_Material provided_.

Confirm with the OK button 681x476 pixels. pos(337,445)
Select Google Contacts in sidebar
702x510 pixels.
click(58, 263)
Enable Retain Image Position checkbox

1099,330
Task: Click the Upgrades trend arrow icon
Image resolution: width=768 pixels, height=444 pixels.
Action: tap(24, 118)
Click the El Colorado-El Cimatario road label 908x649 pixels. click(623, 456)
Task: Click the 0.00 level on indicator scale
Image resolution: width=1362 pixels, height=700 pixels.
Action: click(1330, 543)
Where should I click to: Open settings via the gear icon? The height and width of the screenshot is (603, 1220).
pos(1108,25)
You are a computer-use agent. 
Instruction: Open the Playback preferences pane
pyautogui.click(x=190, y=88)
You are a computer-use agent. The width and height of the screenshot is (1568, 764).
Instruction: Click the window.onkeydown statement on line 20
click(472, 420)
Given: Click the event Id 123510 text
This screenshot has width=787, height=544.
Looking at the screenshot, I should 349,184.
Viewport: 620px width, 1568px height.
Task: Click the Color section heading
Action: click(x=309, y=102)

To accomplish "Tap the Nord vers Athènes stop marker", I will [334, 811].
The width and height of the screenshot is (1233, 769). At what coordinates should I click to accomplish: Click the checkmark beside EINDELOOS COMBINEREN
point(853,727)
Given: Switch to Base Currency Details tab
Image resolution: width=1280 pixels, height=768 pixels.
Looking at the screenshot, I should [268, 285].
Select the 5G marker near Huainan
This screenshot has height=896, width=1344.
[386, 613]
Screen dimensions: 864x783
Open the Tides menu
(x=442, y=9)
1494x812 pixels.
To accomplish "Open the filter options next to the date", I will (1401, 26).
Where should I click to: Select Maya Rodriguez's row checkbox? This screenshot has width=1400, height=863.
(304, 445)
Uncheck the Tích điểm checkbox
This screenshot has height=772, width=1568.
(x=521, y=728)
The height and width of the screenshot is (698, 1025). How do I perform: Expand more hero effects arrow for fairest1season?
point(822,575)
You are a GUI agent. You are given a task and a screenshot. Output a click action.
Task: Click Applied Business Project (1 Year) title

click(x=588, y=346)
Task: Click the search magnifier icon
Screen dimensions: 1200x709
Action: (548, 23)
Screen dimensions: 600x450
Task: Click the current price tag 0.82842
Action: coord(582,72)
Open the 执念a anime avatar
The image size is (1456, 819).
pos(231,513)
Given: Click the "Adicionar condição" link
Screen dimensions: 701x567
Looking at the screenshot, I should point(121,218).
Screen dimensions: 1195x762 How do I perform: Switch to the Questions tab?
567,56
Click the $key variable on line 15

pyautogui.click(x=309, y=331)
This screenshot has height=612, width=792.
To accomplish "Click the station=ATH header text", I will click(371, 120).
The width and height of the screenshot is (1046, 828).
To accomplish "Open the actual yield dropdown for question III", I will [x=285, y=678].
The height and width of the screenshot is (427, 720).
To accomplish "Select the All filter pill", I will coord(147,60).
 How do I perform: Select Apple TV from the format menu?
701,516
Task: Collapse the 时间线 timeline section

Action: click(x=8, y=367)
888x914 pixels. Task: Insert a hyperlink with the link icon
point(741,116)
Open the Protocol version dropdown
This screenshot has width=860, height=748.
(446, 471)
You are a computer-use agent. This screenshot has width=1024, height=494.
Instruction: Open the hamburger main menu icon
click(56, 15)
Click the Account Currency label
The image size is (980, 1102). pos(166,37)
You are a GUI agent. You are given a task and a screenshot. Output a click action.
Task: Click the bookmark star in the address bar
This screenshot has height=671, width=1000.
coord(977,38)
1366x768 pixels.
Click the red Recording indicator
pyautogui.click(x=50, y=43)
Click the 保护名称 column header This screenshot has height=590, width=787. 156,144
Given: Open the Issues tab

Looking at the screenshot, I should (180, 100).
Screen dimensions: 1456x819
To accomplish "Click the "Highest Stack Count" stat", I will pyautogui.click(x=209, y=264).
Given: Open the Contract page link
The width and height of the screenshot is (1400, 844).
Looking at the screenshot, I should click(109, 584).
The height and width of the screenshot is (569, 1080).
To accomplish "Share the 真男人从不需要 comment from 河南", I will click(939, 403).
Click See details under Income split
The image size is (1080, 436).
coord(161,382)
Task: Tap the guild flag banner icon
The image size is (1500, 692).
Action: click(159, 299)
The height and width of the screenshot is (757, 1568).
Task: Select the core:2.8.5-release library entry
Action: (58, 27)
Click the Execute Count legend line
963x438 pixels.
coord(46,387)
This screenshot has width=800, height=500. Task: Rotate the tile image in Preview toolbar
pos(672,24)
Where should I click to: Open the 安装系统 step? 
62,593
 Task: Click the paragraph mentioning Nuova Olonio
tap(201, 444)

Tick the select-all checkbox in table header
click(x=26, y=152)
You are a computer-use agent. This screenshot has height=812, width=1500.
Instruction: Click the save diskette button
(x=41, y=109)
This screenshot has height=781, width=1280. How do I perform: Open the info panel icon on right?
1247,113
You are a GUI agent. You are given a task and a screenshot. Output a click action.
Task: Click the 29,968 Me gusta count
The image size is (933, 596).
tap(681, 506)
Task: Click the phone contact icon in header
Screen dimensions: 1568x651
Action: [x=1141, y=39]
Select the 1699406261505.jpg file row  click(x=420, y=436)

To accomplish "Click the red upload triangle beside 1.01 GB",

_Action item_. The entries need to be set down again in full, with no word changed.

_Solution for this problem_.
Confirm with the OK button 681x476 pixels. pos(337,445)
Select Google Contacts in sidebar
702x510 pixels.
click(58, 263)
Enable Retain Image Position checkbox

1099,330
Task: Click the Upgrades trend arrow icon
Image resolution: width=768 pixels, height=444 pixels.
Action: tap(24, 118)
Click the El Colorado-El Cimatario road label 908x649 pixels. click(623, 456)
Task: Click the 0.00 level on indicator scale
Image resolution: width=1362 pixels, height=700 pixels.
Action: click(1330, 543)
Where should I click to: Open settings via the gear icon? The height and width of the screenshot is (603, 1220).
pos(1108,25)
You are a computer-use agent. 
Instruction: Open the Playback preferences pane
pyautogui.click(x=190, y=88)
You are a computer-use agent. The width and height of the screenshot is (1568, 764).
Instruction: Click the window.onkeydown statement on line 20
click(472, 420)
Given: Click the event Id 123510 text
This screenshot has width=787, height=544.
Looking at the screenshot, I should 349,184.
Viewport: 620px width, 1568px height.
Task: Click the Color section heading
Action: click(x=309, y=102)

To accomplish "Tap the Nord vers Athènes stop marker", I will [334, 811].
The width and height of the screenshot is (1233, 769). At what coordinates should I click to accomplish: Click the checkmark beside EINDELOOS COMBINEREN
point(853,727)
Given: Switch to Base Currency Details tab
Image resolution: width=1280 pixels, height=768 pixels.
Looking at the screenshot, I should [268, 285].
Select the 5G marker near Huainan
This screenshot has height=896, width=1344.
[386, 613]
Screen dimensions: 864x783
Open the Tides menu
(x=442, y=9)
1494x812 pixels.
To accomplish "Open the filter options next to the date", I will (1401, 26).
Where should I click to: Select Maya Rodriguez's row checkbox? This screenshot has width=1400, height=863.
(304, 445)
Uncheck the Tích điểm checkbox
This screenshot has height=772, width=1568.
(x=521, y=728)
The height and width of the screenshot is (698, 1025). How do I perform: Expand more hero effects arrow for fairest1season?
point(822,575)
You are a GUI agent. You are given a task and a screenshot. Output a click action.
Task: Click Applied Business Project (1 Year) title

click(x=588, y=346)
Task: Click the search magnifier icon
Screen dimensions: 1200x709
Action: (548, 23)
Screen dimensions: 600x450
Task: Click the current price tag 0.82842
Action: coord(582,72)
Open the 执念a anime avatar
The image size is (1456, 819).
pos(231,513)
Given: Click the "Adicionar condição" link
Screen dimensions: 701x567
Looking at the screenshot, I should point(121,218).
Screen dimensions: 1195x762 How do I perform: Switch to the Questions tab?
567,56
Click the $key variable on line 15

pyautogui.click(x=309, y=331)
This screenshot has height=612, width=792.
To accomplish "Click the station=ATH header text", I will click(371, 120).
The width and height of the screenshot is (1046, 828).
To accomplish "Open the actual yield dropdown for question III", I will [x=285, y=678].
The height and width of the screenshot is (427, 720).
To accomplish "Select the All filter pill", I will coord(147,60).
 How do I perform: Select Apple TV from the format menu?
701,516
Task: Collapse the 时间线 timeline section

Action: click(x=8, y=367)
888x914 pixels. Task: Insert a hyperlink with the link icon
point(741,116)
Open the Protocol version dropdown
This screenshot has width=860, height=748.
(446, 471)
You are a computer-use agent. This screenshot has width=1024, height=494.
Instruction: Open the hamburger main menu icon
click(56, 15)
Click the Account Currency label
The image size is (980, 1102). pos(166,37)
You are a GUI agent. You are given a task and a screenshot. Output a click action.
Task: Click the bookmark star in the address bar
This screenshot has height=671, width=1000.
coord(977,38)
1366x768 pixels.
Click the red Recording indicator
pyautogui.click(x=50, y=43)
Click the 保护名称 column header This screenshot has height=590, width=787. 156,144
Given: Open the Issues tab

Looking at the screenshot, I should (180, 100).
Screen dimensions: 1456x819
To accomplish "Click the "Highest Stack Count" stat", I will pyautogui.click(x=209, y=264).
Given: Open the Contract page link
The width and height of the screenshot is (1400, 844).
Looking at the screenshot, I should click(109, 584).
The height and width of the screenshot is (569, 1080).
To accomplish "Share the 真男人从不需要 comment from 河南", I will click(939, 403).
Click See details under Income split
The image size is (1080, 436).
coord(161,382)
Task: Tap the guild flag banner icon
The image size is (1500, 692).
Action: click(159, 299)
The height and width of the screenshot is (757, 1568).
Task: Select the core:2.8.5-release library entry
Action: (58, 27)
Click the Execute Count legend line
963x438 pixels.
coord(46,387)
This screenshot has width=800, height=500. Task: Rotate the tile image in Preview toolbar
pos(672,24)
Where should I click to: Open the 安装系统 step? 
62,593
 Task: Click the paragraph mentioning Nuova Olonio
tap(201, 444)

Tick the select-all checkbox in table header
click(x=26, y=152)
You are a computer-use agent. This screenshot has height=812, width=1500.
Instruction: Click the save diskette button
(x=41, y=109)
This screenshot has height=781, width=1280. How do I perform: Open the info panel icon on right?
1247,113
You are a GUI agent. You are given a task and a screenshot. Output a click action.
Task: Click the 29,968 Me gusta count
The image size is (933, 596).
tap(681, 506)
Task: Click the phone contact icon in header
Screen dimensions: 1568x651
Action: [x=1141, y=39]
Select the 1699406261505.jpg file row  click(x=420, y=436)

To accomplish "Click the red upload triangle beside 1.01 GB",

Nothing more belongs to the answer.